As part of an engineers job they are often required to :

  • Research the environments he/she is working with.
  • See and understand the connectivity of devices.
  • Find IP address information and understand how those IP addresses are being used.
  • Plan based upon the existing networking infrastructure.

A well maintained and provisioned monitoring solution is critical to planning, development and fault finding within an infrastructure.

If a monitoring system begins to break down, silos of information appear. People lose faith in the information provided by the monitoring system. Alerts don’t get to the right people.

The assumptions made, can have serious ramifications for project deadlines and weaken the resiliency of the infrastructure as a whole.

  • Project managers fail to plan effectively as they don’t know what is currently live in their environments.
  • Engineers cannot assign IP addresses, cause conflicts and do not understand the infrastructure properly.
  • DBA’s are blind to potential issues, resulting in inefficient databases.
  • Hardware failures go undetected and cause outtages.
  • Software errors and events cause outtages.
  • Managers cannot create reports for capacity.
  • Problems take a lot longer to fault find and being proactive is impossible.
  • The monitoring system database struggles due to being on a shared database server.
  • The poller is overwhelmed with polling jobs.
  • Auto network discovery is not enabled and people are asking why devices are not showing up?
  • Thresholds are not set correctly, nobody understands what constitutes a bad / good threshold.
  • Dependencies and relationships between devices, applications and connectivity are not setup.

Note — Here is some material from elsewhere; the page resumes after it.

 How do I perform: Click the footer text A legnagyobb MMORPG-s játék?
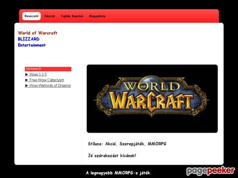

Awareness, efficiency and resiliency will all suffer.

 

If the monitoring system is given the resources it needs, the users are provided with training and everything that needs to be monitored is monitored, all of the above starts to go away.

Time can then be spent on automating support processes, planning new infrastructure and fault finding.

Organisations need to take monitoring seriously otherwise everything slows down.